About this exercise
Reproduce exactly the lines below from the one containing "The width and height of the screenshot is (498, 424)." through the one containing "The width and height of the screenshot is (511, 491).", including both, and nothing else.

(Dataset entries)
──────────
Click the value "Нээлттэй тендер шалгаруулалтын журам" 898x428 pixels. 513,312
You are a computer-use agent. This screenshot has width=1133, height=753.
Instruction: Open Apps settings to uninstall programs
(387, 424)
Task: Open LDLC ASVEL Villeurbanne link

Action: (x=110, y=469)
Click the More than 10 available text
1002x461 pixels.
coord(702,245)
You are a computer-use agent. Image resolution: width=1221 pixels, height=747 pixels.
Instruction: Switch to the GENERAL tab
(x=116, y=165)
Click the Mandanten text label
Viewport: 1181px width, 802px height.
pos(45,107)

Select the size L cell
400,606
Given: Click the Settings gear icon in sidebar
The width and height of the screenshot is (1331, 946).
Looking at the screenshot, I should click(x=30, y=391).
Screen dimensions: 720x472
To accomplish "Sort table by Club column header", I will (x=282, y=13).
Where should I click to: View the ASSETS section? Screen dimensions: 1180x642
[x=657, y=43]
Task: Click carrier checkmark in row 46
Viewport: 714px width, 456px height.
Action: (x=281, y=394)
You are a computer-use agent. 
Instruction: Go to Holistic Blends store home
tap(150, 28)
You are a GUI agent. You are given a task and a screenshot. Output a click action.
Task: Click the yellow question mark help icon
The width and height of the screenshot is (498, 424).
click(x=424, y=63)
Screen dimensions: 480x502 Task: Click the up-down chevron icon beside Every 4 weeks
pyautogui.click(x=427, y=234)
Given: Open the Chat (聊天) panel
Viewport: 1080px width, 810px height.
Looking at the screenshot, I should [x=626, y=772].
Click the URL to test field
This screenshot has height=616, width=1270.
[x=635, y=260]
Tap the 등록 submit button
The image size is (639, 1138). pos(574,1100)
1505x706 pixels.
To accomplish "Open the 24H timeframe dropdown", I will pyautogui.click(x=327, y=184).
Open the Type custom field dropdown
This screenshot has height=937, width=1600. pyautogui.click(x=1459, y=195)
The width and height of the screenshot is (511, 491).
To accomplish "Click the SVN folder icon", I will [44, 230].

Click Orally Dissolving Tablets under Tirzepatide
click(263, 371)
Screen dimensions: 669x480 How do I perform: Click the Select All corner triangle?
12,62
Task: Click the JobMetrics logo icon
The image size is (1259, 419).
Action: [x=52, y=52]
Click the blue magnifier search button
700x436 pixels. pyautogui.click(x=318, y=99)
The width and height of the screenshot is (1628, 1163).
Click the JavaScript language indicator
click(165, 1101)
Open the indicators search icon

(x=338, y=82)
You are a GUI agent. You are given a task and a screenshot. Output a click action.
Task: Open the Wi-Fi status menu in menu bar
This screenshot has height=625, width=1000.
──────────
Exercise response
The width and height of the screenshot is (498, 424).
click(x=424, y=63)
Screen dimensions: 480x502 Task: Click the up-down chevron icon beside Every 4 weeks
pyautogui.click(x=427, y=234)
Given: Open the Chat (聊天) panel
Viewport: 1080px width, 810px height.
Looking at the screenshot, I should [x=626, y=772].
Click the URL to test field
This screenshot has height=616, width=1270.
[x=635, y=260]
Tap the 등록 submit button
The image size is (639, 1138). pos(574,1100)
1505x706 pixels.
To accomplish "Open the 24H timeframe dropdown", I will pyautogui.click(x=327, y=184).
Open the Type custom field dropdown
This screenshot has height=937, width=1600. pyautogui.click(x=1459, y=195)
The width and height of the screenshot is (511, 491).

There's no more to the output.